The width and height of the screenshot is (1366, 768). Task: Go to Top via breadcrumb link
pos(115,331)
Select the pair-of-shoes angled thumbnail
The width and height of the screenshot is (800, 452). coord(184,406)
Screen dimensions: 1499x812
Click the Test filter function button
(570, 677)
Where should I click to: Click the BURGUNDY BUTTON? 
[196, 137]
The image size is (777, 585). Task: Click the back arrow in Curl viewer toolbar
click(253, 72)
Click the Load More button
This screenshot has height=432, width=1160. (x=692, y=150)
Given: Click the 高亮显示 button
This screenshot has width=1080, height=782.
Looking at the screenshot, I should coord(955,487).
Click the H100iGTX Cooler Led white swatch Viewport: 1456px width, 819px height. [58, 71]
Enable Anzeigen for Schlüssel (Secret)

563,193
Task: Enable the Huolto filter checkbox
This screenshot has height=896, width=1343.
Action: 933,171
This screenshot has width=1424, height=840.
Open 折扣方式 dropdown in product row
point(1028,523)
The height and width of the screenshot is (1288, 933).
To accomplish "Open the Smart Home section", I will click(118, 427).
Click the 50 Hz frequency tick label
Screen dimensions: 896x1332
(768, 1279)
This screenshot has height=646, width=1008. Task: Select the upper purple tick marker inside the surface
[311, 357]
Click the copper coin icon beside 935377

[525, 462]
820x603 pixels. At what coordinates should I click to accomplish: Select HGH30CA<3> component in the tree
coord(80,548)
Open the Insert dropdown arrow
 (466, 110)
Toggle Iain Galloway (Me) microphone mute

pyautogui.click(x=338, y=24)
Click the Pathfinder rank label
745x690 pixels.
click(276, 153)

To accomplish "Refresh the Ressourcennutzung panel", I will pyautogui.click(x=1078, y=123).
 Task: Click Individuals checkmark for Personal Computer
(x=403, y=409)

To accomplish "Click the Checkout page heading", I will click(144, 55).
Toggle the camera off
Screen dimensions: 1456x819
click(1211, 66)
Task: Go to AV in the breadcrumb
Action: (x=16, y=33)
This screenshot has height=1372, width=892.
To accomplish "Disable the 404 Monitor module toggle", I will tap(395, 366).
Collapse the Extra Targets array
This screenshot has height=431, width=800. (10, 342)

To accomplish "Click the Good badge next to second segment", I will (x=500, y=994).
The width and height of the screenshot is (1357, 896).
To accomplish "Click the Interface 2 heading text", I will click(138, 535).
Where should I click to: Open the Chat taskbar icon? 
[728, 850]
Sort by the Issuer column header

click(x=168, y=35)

#####

Please reproduce the listing above word for word, keeping every line in its original order.

The width and height of the screenshot is (1366, 768). Task: Go to Top via breadcrumb link
pos(115,331)
Select the pair-of-shoes angled thumbnail
The width and height of the screenshot is (800, 452). coord(184,406)
Screen dimensions: 1499x812
Click the Test filter function button
(570, 677)
Where should I click to: Click the BURGUNDY BUTTON? 
[196, 137]
The image size is (777, 585). Task: Click the back arrow in Curl viewer toolbar
click(253, 72)
Click the Load More button
This screenshot has height=432, width=1160. (x=692, y=150)
Given: Click the 高亮显示 button
This screenshot has width=1080, height=782.
Looking at the screenshot, I should coord(955,487).
Click the H100iGTX Cooler Led white swatch Viewport: 1456px width, 819px height. [58, 71]
Enable Anzeigen for Schlüssel (Secret)

563,193
Task: Enable the Huolto filter checkbox
This screenshot has height=896, width=1343.
Action: 933,171
This screenshot has width=1424, height=840.
Open 折扣方式 dropdown in product row
point(1028,523)
The height and width of the screenshot is (1288, 933).
To accomplish "Open the Smart Home section", I will click(118, 427).
Click the 50 Hz frequency tick label
Screen dimensions: 896x1332
(768, 1279)
This screenshot has height=646, width=1008. Task: Select the upper purple tick marker inside the surface
[311, 357]
Click the copper coin icon beside 935377

[525, 462]
820x603 pixels. At what coordinates should I click to accomplish: Select HGH30CA<3> component in the tree
coord(80,548)
Open the Insert dropdown arrow
 (466, 110)
Toggle Iain Galloway (Me) microphone mute

pyautogui.click(x=338, y=24)
Click the Pathfinder rank label
745x690 pixels.
click(276, 153)

To accomplish "Refresh the Ressourcennutzung panel", I will pyautogui.click(x=1078, y=123).
 Task: Click Individuals checkmark for Personal Computer
(x=403, y=409)

To accomplish "Click the Checkout page heading", I will click(144, 55).
Toggle the camera off
Screen dimensions: 1456x819
click(1211, 66)
Task: Go to AV in the breadcrumb
Action: (x=16, y=33)
This screenshot has height=1372, width=892.
To accomplish "Disable the 404 Monitor module toggle", I will tap(395, 366).
Collapse the Extra Targets array
This screenshot has height=431, width=800. (10, 342)

To accomplish "Click the Good badge next to second segment", I will (x=500, y=994).
The width and height of the screenshot is (1357, 896).
To accomplish "Click the Interface 2 heading text", I will click(138, 535).
Where should I click to: Open the Chat taskbar icon? 
[728, 850]
Sort by the Issuer column header

click(x=168, y=35)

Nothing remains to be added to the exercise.